Ijaz Haider, a native and citizen of Pakistan, petitions this court for review of the Board of Immigration Appeals’ (BIA) order denying his motion to reopen his exclusion proceedings. Haider maintains that the BIA erred in finding that he failed to establish changed conditions in Pakistan material to his application for asylum and withholding of removal under 8 Ü.S.C. § 1231(b)(3) (2007) or under the Convention Against Torture. Haider claims that he provided the BIA with evidence that members of his political party, the Pakistan Peoples Party (PPP), faced increased violence in Pakistan because of their membership in the PPP.
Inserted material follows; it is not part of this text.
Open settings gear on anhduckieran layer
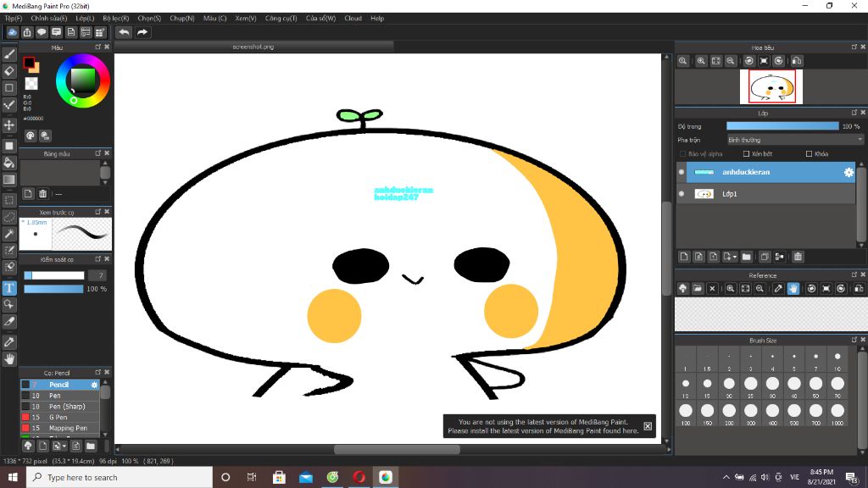This screenshot has width=868, height=488. pyautogui.click(x=849, y=173)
An alien, like Haider, may move to reopen his immigration proceedings “[t]o apply or reapply for asylum or withholding of deportation based on changed circumstances arising in the country of nationality ... if such evidence is material and was not available and could not have been discovered or presented at the previous hearing.” 8 C.F.R. § 1003.2(c)(3)(H); see Panjwani v. Gonzales, 401 F.3d 626, 631 (5th Cir.2005). The evidence submitted by Haider, however, did not show a change in conditions in Pakistan since the time of his exclusion hearing. See In re S-Y-G, 24 I. & N. Dec. 247, 253 (BIA 2007). Although the evidence showed that violence and political unrest were common in Pakistan, it did not show that PPP members were subject to violence based on their PPP membership or that the PPP had lost control of the Pakistani government.

Because the BIA’s finding that Haider had not established changed country conditions material to his applications for relief is supported by substantial evidence, the BIA did not abuse its discretion in denying Haider’s motion to reopen. See Panjwani, 401 F.3d at 631-33. Accordingly, we de *284 cline to address Haider’s arguments that he established prima facie eligibility for asylum or withholding of removal. See INS v. Orlando Ventura, 537 U.S. 12, 16-17, 123 S.Ct. 353, 154 L.Ed.2d 272 (2002).

PETITION DENIED.

*

Pursuant to 5th Cir. R. 47.5, the court has determined that this opinion should not be published and is not precedent except under the limited circumstances set forth in 5th Cir. R. 47.5.4.